As they are saving for their home, FHSSS contributors can check the balance of their accumulated savings and earnings by applying to the ATO for a determination. When requesting this determination, the FHSSS contributor will be asked to declare they will not be claiming a tax deduction for their contributions at a later date and such claims will face financial penalties.


“When you are happy with the amount, you can apply for a release of the amounts and the ATO will formally request the amounts from the super fund. Funds have a requirement to release it to the ATO within 10 business days,” explains George. Prior to the ATO forwarding the funds, it will withhold tax at the individual’s marginal tax rate less a 30% tax offset. The FHSSS contributor will also receive a Payment Summary showing the assessable amount for inclusion in their tax return.


One time only

A key point advisers need to stress to clients is that before requesting a release, they must make all their planned FHSSS contributions and they agree with the amounts shown in their ATO determination.“This is a once only opportunity and once you lodge a release request you can never ask for a release again. You can’t go back for more or change your mind,” notes George.

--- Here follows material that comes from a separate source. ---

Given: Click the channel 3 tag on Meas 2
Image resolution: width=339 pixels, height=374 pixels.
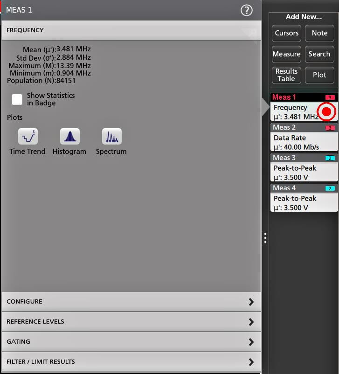Looking at the screenshot, I should (330, 128).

After release, first home buyers have 12 months to purchase or construct their home and must notify the ATO. They are also required to either live in their new home or intend to live in it for at least six months of the first 12 months they own it.


“If you don’t use the money within 12 months, you can apply for a 12-month extension, or recontribute the assessable amount back into your super fund and notify the ATO,” says George.

“If the individual keeps the money and doesn’t buy a home, the ATO will apply the 20% FHSSS tax on the assessable released amount so they don’t receive a financial advantage.”


Traps and considerations

For advisers, it is vital to check the client’s contribution limits and the potential implications for other government benefits. “If the client is using a salary sacrifice arrangement, you need to be mindful as they could exceed their concessional contribution cap,” warns George.


Another point to note is that some super funds – such as constitutionally protected or defined benefit (DB) funds – may not be appropriate. “Some funds may not be able to release FHSSS contributions. However, hybrid funds with both DB and accumulation sections may be able to make a release through the accumulation side.”


Other traps are the potential withdrawal fees and charges made by the super fund and the possible impact on insurance cover.


For SMSFs, there are no additional administrative or reporting issues if their members wish to make FHSSS contributions. “The ATO is administering the scheme and is the linchpin, so the SMSF just needs to be able to receive voluntary contributions and action a release authority the same way it does for anything else,” explains George.


The FHSSS is separate from state-based first home buyer packages. “Individuals could be eligible for both, but they need to check with the relevant government schemes as they may have different eligibility conditions.”